= Gelotophilia =

Enjoyment of being laughed at

Gelotophilia is the joy of being laughed at. Gelotophiles are people who actively seek and establish situations in which others may laugh at them. They gain joy from these situations and do not feel embarrassed. Gelotophiles speak frankly about misfortunes and mishaps but also about situations in which they acted stupidly or produced something that was involuntarily funny. Typically, they would not mind if they were caught on camera while something funny (yet potentially embarrassing) happened to them and this was sent to a TV program that shows such clips or if it was uploaded to websites such as YouTube or the like.

== Empirical studies ==
The empirical study of gelotophilia started in 2009 when the first academic paper on this topic has been published. Along with gelotophobia and katagelasticism it can be measured through a questionnaire that consists of 45 questions (the PhoPhiKat-45; the PhoPhiKat-30 is a short form that consists of 30 items). This is a reliable and valid instrument that has been used in a variety of studies.

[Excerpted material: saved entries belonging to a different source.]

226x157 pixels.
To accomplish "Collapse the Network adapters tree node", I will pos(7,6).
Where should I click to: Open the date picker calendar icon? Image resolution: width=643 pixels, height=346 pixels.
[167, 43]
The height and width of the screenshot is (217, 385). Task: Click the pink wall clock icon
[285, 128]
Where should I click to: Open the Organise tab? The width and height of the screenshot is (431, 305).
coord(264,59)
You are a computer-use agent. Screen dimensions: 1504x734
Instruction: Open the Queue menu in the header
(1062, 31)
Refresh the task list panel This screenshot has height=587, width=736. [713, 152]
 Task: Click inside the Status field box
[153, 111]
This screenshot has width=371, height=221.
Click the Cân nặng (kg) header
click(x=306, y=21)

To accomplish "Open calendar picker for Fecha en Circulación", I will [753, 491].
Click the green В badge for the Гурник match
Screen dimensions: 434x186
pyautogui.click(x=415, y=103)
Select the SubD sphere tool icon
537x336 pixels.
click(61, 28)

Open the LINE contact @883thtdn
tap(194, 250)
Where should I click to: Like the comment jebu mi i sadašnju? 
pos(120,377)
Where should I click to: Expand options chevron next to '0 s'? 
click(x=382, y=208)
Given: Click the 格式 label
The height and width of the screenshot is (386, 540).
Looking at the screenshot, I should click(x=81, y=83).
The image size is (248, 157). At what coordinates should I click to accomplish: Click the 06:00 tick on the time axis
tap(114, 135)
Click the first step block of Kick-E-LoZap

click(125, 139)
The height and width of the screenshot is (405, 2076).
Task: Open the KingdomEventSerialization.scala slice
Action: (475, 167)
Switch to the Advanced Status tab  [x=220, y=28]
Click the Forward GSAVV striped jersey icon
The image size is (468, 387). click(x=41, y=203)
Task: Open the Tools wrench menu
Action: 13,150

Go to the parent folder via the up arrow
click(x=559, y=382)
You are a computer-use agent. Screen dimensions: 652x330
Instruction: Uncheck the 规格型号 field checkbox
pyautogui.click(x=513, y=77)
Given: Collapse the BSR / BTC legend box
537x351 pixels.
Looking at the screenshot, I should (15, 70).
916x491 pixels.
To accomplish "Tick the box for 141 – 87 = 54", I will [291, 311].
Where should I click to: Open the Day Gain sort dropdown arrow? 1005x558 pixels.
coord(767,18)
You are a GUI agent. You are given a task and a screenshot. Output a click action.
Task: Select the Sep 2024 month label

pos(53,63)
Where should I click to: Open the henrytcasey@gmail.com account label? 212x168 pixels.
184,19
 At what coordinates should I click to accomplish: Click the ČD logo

Gelotophobia, gelotophilia, and katagelasticism describe three different stances towards laughter and laughing at. Empirical studies with the PhoPhiKat-45 show that, of course, people can not at the same time fear and like being laughed at (i.e., be gelotophobes and gelotophiles at the same time). However, there is at least a subgroup of gelotophobes that enjoys laughing at others, despite knowing how harmful this can be. Finally, gelotophilia and katagelasticism are positively related; i.e., those who enjoy being laughed at might also enjoy laughing at others.